Contents of the blog:
- What is Word embedding?
- Why do we need word embedding?
- How to train our own word vectors using gensim word2vec?
- How to use the trained model?
- How to use pre-trained word2vec models?
- References
What is Word embedding?
Embeddings are the vector representations of a particular word.
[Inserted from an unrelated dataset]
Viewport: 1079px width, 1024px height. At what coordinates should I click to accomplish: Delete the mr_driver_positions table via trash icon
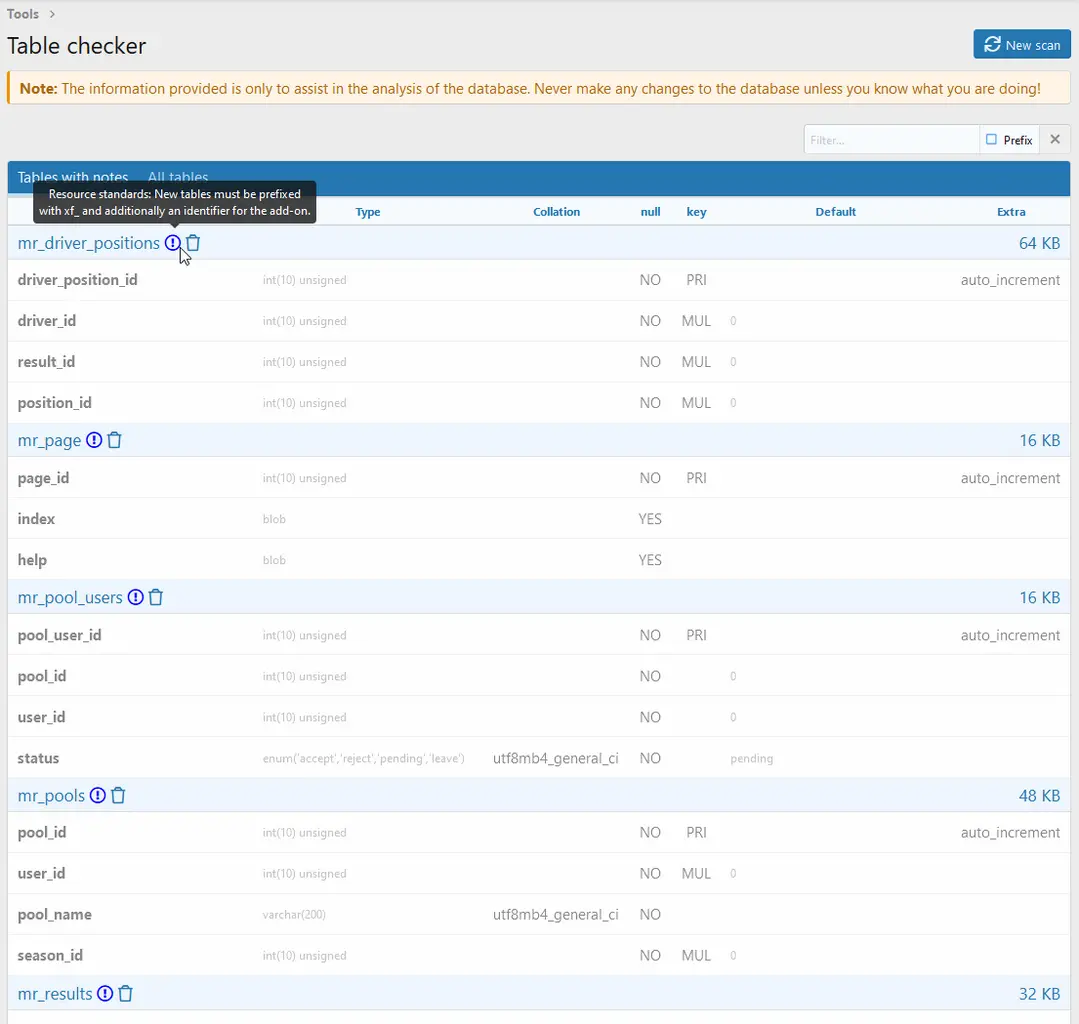click(x=194, y=243)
Embeddings can be calculated in many ways, for, eg.
One hot encoding (where 1 stands for the position where the word exists and 0 everywhere else)
Explanation: Sentence: “ Word Embeddings are a representation of a Word in numbers.”
First, we form a list of unique words from the given sentence, i.e. [ ‘Word,’ ‘Embeddings,’’ are,’’ a,’ ‘representation,’ ‘of,’ ‘in,’ ‘numbers’]
One hot representation of words:
Word : [1,0,0,0,0,0,0,0]
Embeddings : [0,1,0,0,0,0,0,0]
are: [0,0,1,0,0,0,0,0]
and so on.
Frequency-based Embedding
- Count Vector
- TF-IDF Vector
- Co-Occurrence Vector
Prediction based Embedding
- CBOW (Continuous Bag of words) — This method takes the context of each word as the input and tries to predict the word corresponding to the context. E.g. ‘You are a great learner,’ here target is “learner,” and the context is ‘great’ (Again that depends on the context window). If the context window is 2, then ‘a great’ will be the context and also, on both the sides 2 words will be the context for a target word.
2. Skip — Gram model — Skip-gram aims to predict the context given the word.